Neurosurgeon Michael Staudt, MD, the Lincoln Endowed Chair in Brain Health at University Hospitals and an Associate Professor of Neurological Surgery at Case Western Reserve University School of Medicine, noted that traditional radiofrequency probes require waking patients multiple times during surgery and can only test and treat one pain distribution at a time. "This new ablation probe is a step forward for our patients," Staudt said. "It is a multi-contact probe designed to test and treat multiple nerve distributions without the need for repositioning."
The OneRF Trigeminal Nerve Ablation Kit uses the same NeuroOne Radiofrequency Generator already employed in epilepsy ablation procedures. This compatibility allows existing OneRF Ablation System customers to add trigeminal neuralgia treatment without additional capital investment, with each procedure utilizing a disposable kit. The ability to support multiple clinical applications with a single system may make the NeuroOne platform more attractive to hospitals evaluating new technology purchases.
Dave Rosa, President and Chief Executive Officer of NeuroOne, stated that the results highlight the clinical and procedural advantages of the multi-contact probe. "To build on this momentum, we are expanding access to additional centers while simultaneously evaluating strategic partnership opportunities and broader go-to-market strategies," Rosa said.

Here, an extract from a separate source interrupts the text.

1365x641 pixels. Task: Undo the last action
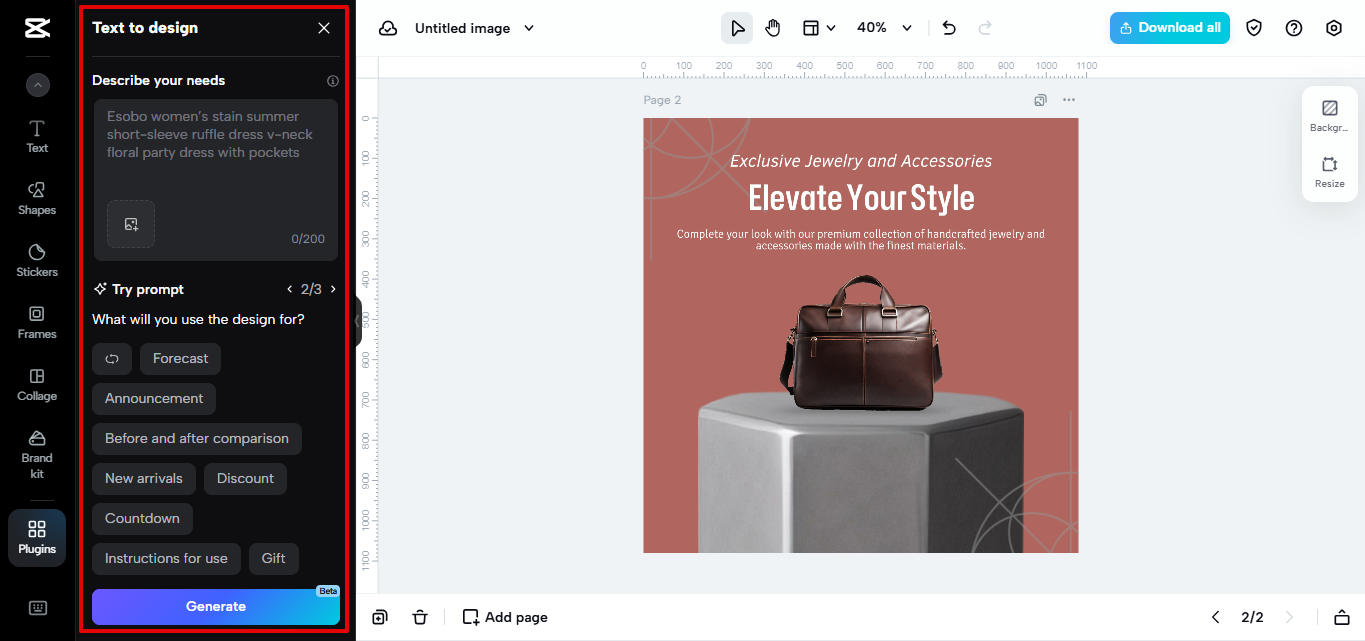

The NeuroOne OneRF Trigeminal Nerve Ablation System received FDA 510(k) clearance under K251243 and is indicated for use in procedures to create radiofrequency lesions for the treatment of pain, or for lesioning nerve tissue for functional neurosurgical procedures. The system's early success suggests potential for improving treatment outcomes for patients suffering from trigeminal neuralgia, a condition that often requires surgical intervention when medications provide only temporary relief.